Super WebGirl travels back to the farm
Published 7:00 pm Monday, November 17, 2003
Island photographer Jane Lindley’s close-up details of weathered barn doors and hand-crafted latches evokes images from “Witness,” Peter Weir’s classic 1985 film about Pennsylvania’s Amish community.
That’s no coincidence; Lindley, whose work is on view at Gallery Fraga this month, was raised in Bucks County, Penn., in the heart of “Amish country.” Her photographs shows details of outbuildings on the farm that belonged to her parents.
“I grew up in an old farmhouse,” she said. “It’s really influenced all my design, all my photography. I’m a ‘building person.’ A handmade latch looks, to me, like contemporary design, like modern art.”
The atmosphere of her home promoted creativity, Lindley recalls. Her parents, both artists, taught for a time at the Art Students’ League in New York City. Now in their 70s, both still paint and show.
“They really taught me to see, to look at things differently,” she said. “My parents might look at someone others would call ‘heavy-set’ and say ‘oh, look at that curve…’’’
Lindley’s current show marks a return to the fine art image-making that she’s at times set aside.
Just a few years after graduating from Hampshire College in Amherst, Lindley found herself earning a good income as an associate managing editor for New England Publishing Group in Boston, Mass.

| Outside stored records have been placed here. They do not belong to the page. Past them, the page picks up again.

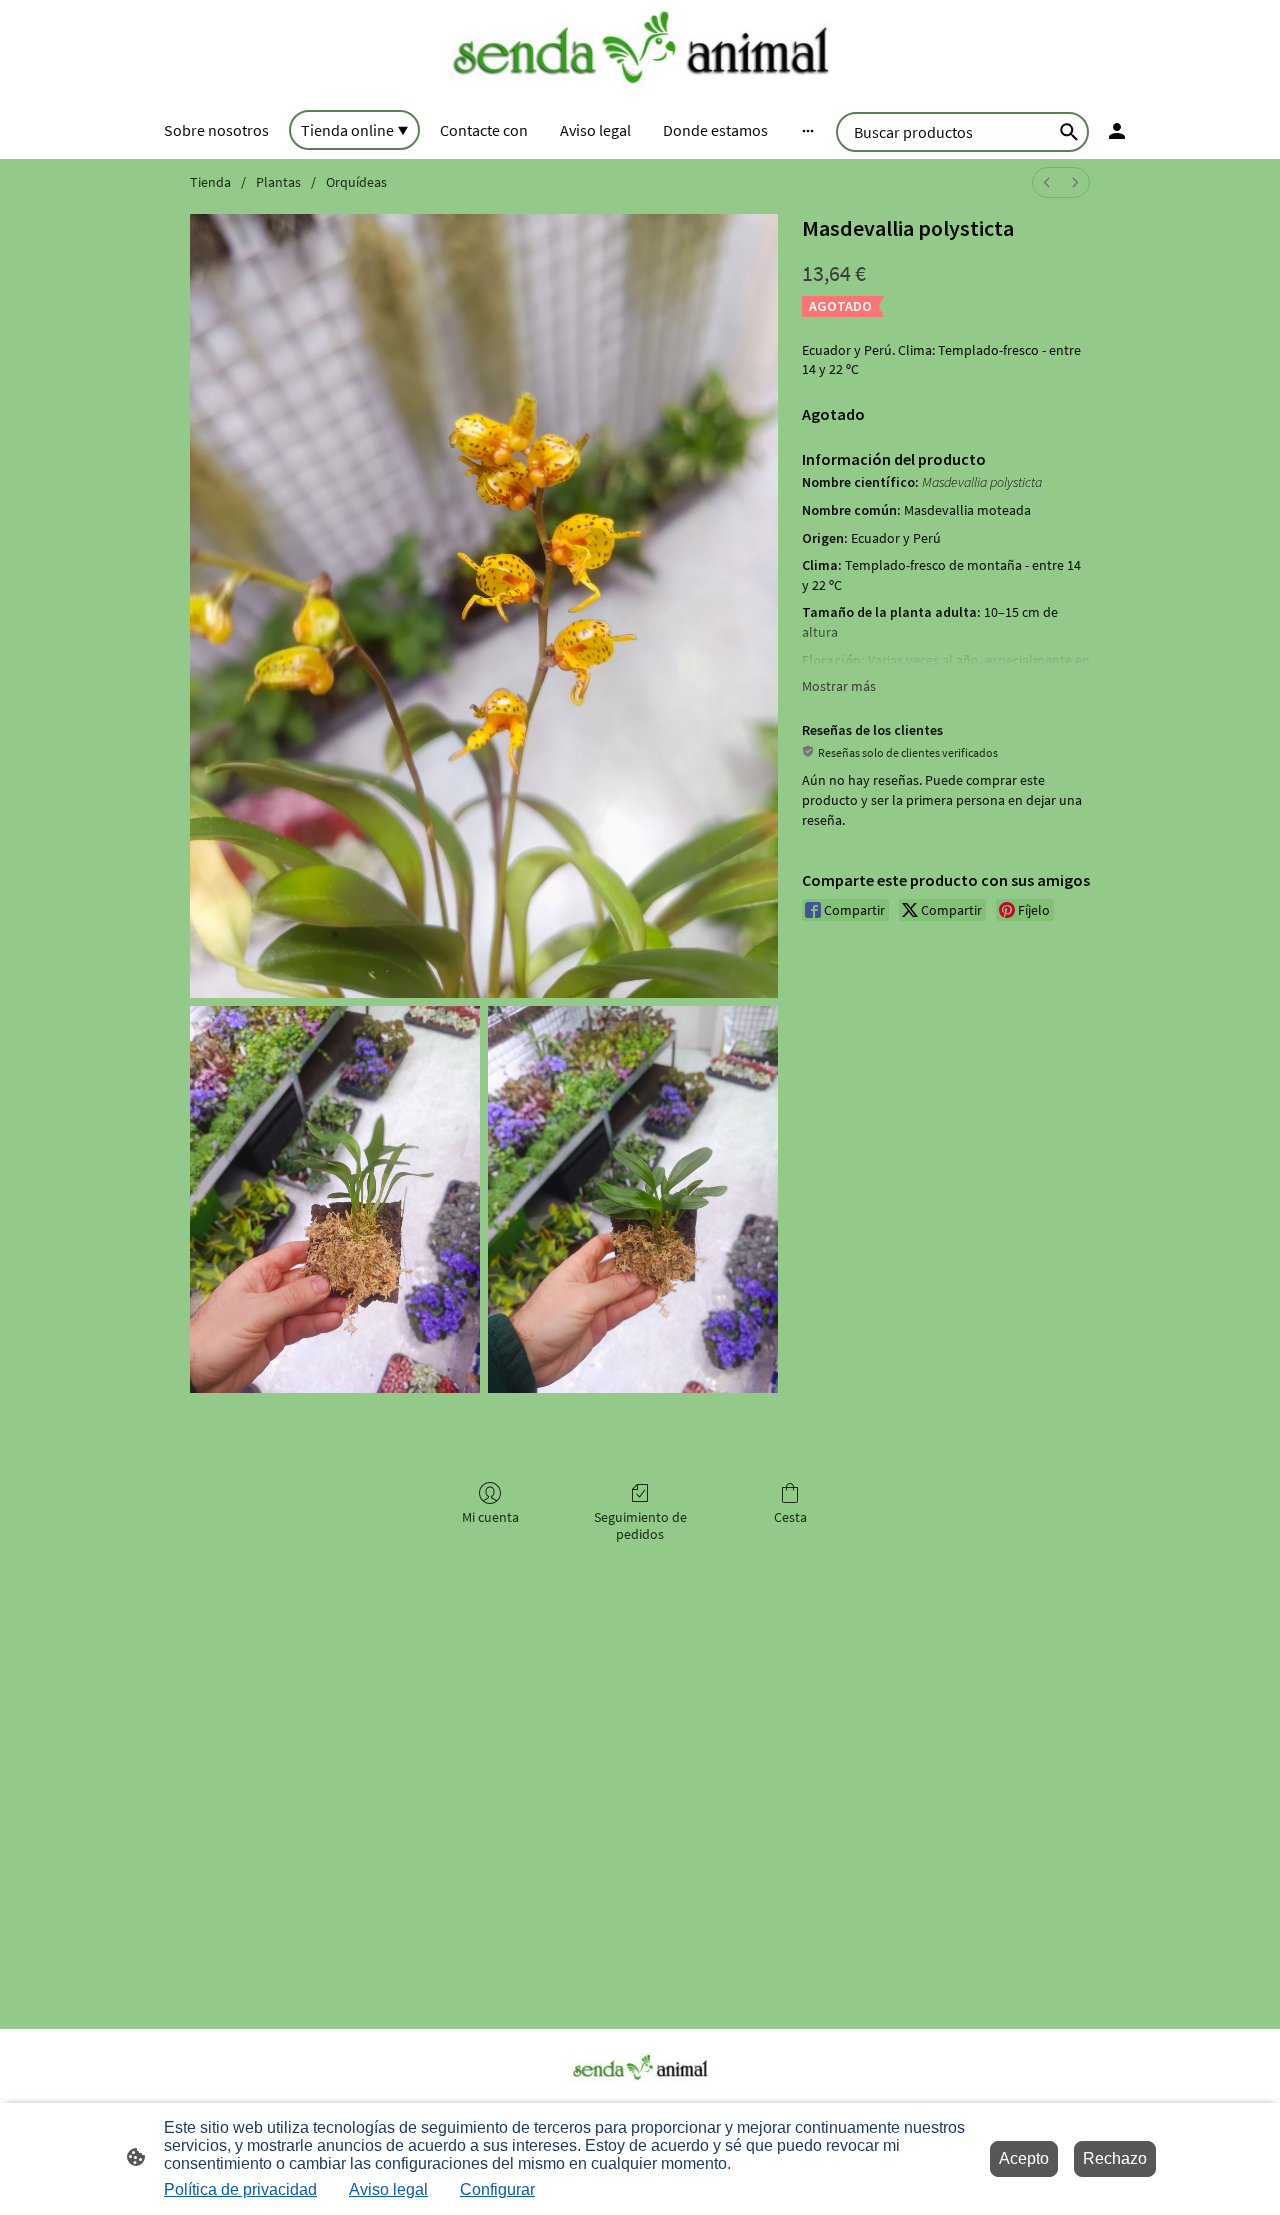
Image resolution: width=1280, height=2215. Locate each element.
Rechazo (1115, 2158)
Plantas (278, 182)
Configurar (497, 2189)
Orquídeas (356, 182)
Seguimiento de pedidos (640, 1525)
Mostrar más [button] (839, 686)
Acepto (1024, 2158)
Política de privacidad (240, 2189)
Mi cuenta (490, 1517)
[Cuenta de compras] (1117, 131)
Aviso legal (388, 2189)
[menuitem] (1047, 182)
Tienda (210, 182)
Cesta (790, 1517)
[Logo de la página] (640, 51)
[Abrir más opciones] (808, 130)
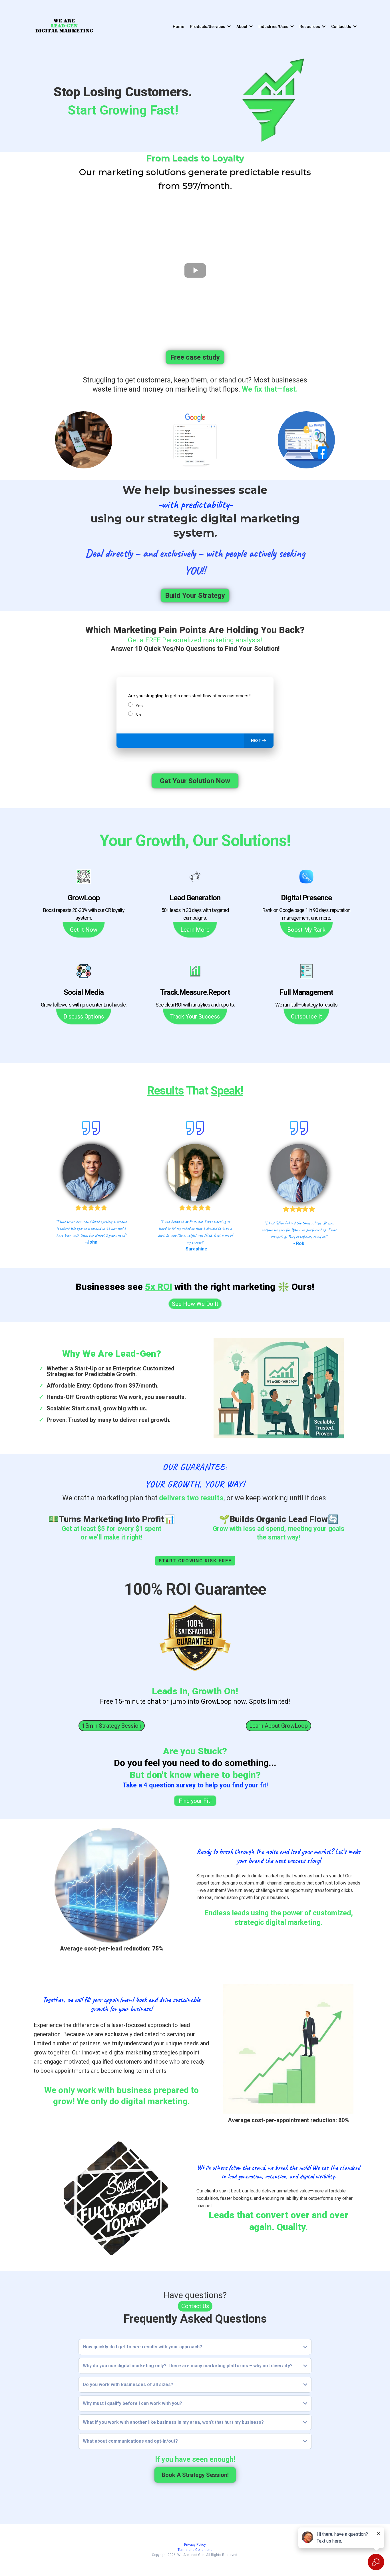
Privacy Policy (195, 2545)
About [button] (242, 26)
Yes (139, 705)
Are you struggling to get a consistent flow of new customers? (189, 695)
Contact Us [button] (341, 26)
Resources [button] (310, 26)
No (138, 714)
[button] (259, 740)
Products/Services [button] (208, 26)
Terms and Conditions (195, 2550)
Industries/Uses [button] (273, 26)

“I was 29,” she said. “I was making $48,000 a year. I didn’t even know how to spend all that money. I traveled, I went to New Zealand. I thought it would never end.”
Then Lindley and and her husband decided to pull up stakes. The pair moved to Seattle on a whim in 1992.
“We said, it’s got the Space Needle, how could you go wrong?’” It was a time in our lives to take chances.”
The couple soon relocated to Bainbridge, where Lindley had assumed she would continue to make money as an editor.
She was dissuaded by the relatively low pay scale, however.
She decided to parlay her photographic studies at Boston’s New England School of Photography into her own business, Lindley Photography.
She started another business, joining forces with a friend to form Lindley-Eaton Productions, Inc.
“It was fun having another design partner,” she said, “And we were a one-stop shop for design.”
Lindley photographed annual report covers for scores of clients that ranged from Adobe Systems, Inc., Valley Medical Center and Holiday Inn, to Museum of History and Industry and the Brainerd Foundation. Her work appeared in ads, brochures, posters and web sites – but even with corporate clients, Lindley felt she was scraping by.
“I had a lot of big clients,” she said, “but I realized I couldn’t shoot enough big clients to make a living. It was supply and demand; the market was saturated with really good photographers.”
Her real break from photography came in 1999, when Lindley started Super WebGirl, Inc., to design and produce corporate web sites.
Lindley notes that, while it was hard to let go of her emotional attachment to photography, she may be, at heart, a creative entrepreneur.
“I love business,” she said. “It’s like a big chess board, a challenge. You’re always learning.”